The conversation falls into shadow, stops, and Rike wants desperately to open this into something new. She changes the subject, tells him about Sutler. Thinking that this subject is a remedy, strange enough to distract him.
‘He’s here. The man from the desert.’
The shift works, and she’s pleased with his reaction. It’s water to a dry plant the way he stirs and listens, becomes present.

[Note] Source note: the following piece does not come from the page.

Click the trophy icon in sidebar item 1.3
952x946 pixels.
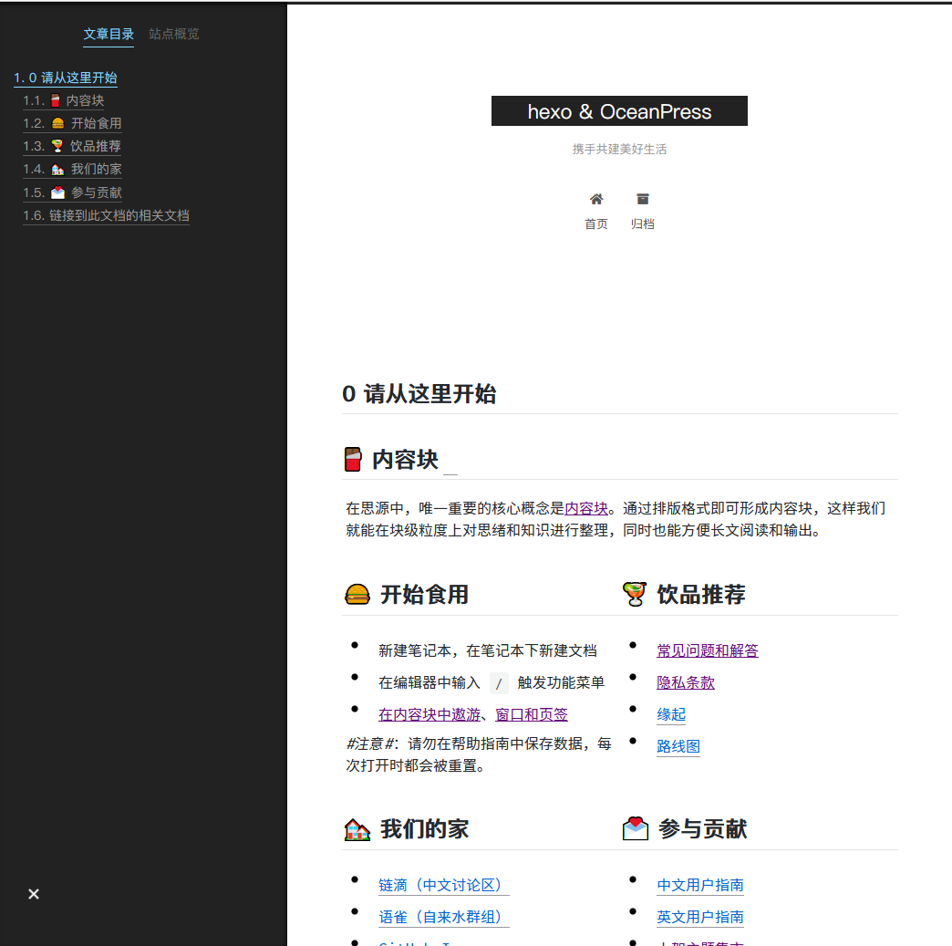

‘They flew him to the hospital at Akrotiri, but I don’t think he’s staying there because the burns unit is in Limassol.’ She points left, indicates the hospital no more than two hundred metres away. You know about this? The hospital, she explains, has a burns unit. The British use the hospital for soldiers from Iraq, from Afghanistan, who have — it’s impossible to imagine — wounds you wouldn’t believe. The unit is world-leading for the treatment of burns, and it’s here, in Cyprus, right here, just up the street. So this man has been flown in, wrapped up — Rike combines details picked from Henning and pure invention. It isn’t that she wants to lie, she wants him distracted, she wants Tomas thinking about details, procedures, impossible tit-tats of information. ‘What they do is wrap you in this plastic film to stop the oxygen reaching the burn, it stops the air and bacteria from entering the wounds. They wash you in a saline solution, and they cover you in this wrapper and in these creams, and then lower your body temperature with these silver blankets. They keep you cold so the body slowly recovers, and this is what stops the scarring, the cold, the slow healing, and as with all burns the only problem they have to be particular about is infection, because these super-bacteria are resistant to all forms of antibiotic. Henning has seen this, she says, he’s sat with the man, observed him, and while the facilities look crude, he can assure you they have developed advanced techniques in treating skin and burns and lesions, and they’ve learned all of this through treating soldiers. They sent a group of doctors from here to Damascus to bring him back. They want this man to live.
Information pours from her. The British have insisted on bringing him here because Britain, Germany, the US are squabbling over who should take responsibility for this man. ‘They all believe he is the man from Iraq. Stephen Sutler.’ She isn’t sure if she has mentioned this, but Henning has other attachments to the case. Last summer he met Parson, the man they were calling Sutler Number One. He met the man and advised him, according to Isa the meeting didn’t go well, and Henning advised the man that this was all — as far as he could see — a scam. That no company could be so cavalier or clueless, not with that amount of money. Parson shouldn’t be searching Turkey for Sutler, he should be examining HOSCO, the correspondence, the emails, calls, and contracts. The man is a construction, a front to disguise more serious misbehaviour.
Tomas isn’t to say a word. He must promise not to say one word.
6.2
The police arrive in two vans. They line the street, blue-black uniforms, batons, sky blue helmets and clear shields, then swarm the entrance to the hotel. The whole business is settled in a matter of minutes. One section of the street is closed, and a group of tourists are caught inside the patisserie and instructed to remain inside while the men go swiftly about their business. Their appointed rounds. Gibson watches from the café but once the police are inside little can be seen. At the upper windows he catches the backs of the police, and against expectation there is little shouting. Noise instead, a hammering, comes from a building site, out of view. People are hauled out of the hotel, the woman with the glasses, the man in the singlet among them, and divided, male from female, then taken to one of the waiting vans.
In the café, once the police are gone, the two baristas and the counter clerk eye him suspiciously and say nothing.
6.3
Later in the afternoon the three of them drive from Limassol to Akrotiri. Henning has business on the British base. There are people to speak with, discussions to be held. Advances to be stopped. Yesterday the British brought in lawyers. We bring doctors, he says, the British bring lawyers and PR.